TASK GOAL — Using the entries below, write out the line with "Historia! (393, 117)", the line with "Iscriviti alla newsletter (48, 1166)", and every line in between, exactly as each is written.
---------- RECORDS ----------
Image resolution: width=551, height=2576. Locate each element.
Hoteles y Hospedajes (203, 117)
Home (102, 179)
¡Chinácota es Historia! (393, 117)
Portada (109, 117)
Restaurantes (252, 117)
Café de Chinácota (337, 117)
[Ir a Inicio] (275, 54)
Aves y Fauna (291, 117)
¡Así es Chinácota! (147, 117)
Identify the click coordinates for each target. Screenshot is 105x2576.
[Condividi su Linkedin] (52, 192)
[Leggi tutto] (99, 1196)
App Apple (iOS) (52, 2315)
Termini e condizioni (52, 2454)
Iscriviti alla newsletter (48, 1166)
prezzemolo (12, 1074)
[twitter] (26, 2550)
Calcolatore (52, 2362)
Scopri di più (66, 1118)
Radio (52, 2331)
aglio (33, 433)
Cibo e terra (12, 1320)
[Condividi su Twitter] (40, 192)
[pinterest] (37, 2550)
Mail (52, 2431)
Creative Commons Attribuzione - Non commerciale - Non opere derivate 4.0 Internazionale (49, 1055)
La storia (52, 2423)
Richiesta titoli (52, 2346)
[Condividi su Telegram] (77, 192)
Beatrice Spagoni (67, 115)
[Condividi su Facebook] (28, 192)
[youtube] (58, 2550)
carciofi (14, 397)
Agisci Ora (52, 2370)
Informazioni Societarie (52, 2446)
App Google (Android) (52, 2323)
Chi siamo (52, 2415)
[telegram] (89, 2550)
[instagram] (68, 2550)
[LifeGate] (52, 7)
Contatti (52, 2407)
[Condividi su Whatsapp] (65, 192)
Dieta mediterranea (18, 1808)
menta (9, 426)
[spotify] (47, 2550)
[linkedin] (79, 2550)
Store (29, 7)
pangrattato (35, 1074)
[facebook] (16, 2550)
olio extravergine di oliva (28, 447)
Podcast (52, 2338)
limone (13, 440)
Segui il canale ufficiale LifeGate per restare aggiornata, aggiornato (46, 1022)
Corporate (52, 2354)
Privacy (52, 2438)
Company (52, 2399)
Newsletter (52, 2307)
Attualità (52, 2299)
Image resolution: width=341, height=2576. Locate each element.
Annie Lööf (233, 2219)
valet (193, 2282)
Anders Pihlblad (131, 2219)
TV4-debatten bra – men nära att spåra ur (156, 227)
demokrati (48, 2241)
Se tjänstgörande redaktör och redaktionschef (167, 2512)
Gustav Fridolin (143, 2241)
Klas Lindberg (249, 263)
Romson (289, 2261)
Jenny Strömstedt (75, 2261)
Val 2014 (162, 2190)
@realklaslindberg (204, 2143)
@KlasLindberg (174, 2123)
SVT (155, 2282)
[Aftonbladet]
----------
THE COMPLETED TASK —
¡Chinácota es Historia! (393, 117)
Portada (109, 117)
Restaurantes (252, 117)
Café de Chinácota (337, 117)
[Ir a Inicio] (275, 54)
Aves y Fauna (291, 117)
¡Así es Chinácota! (147, 117)
Identify the click coordinates for each target. Screenshot is 105x2576.
[Condividi su Linkedin] (52, 192)
[Leggi tutto] (99, 1196)
App Apple (iOS) (52, 2315)
Termini e condizioni (52, 2454)
Iscriviti alla newsletter (48, 1166)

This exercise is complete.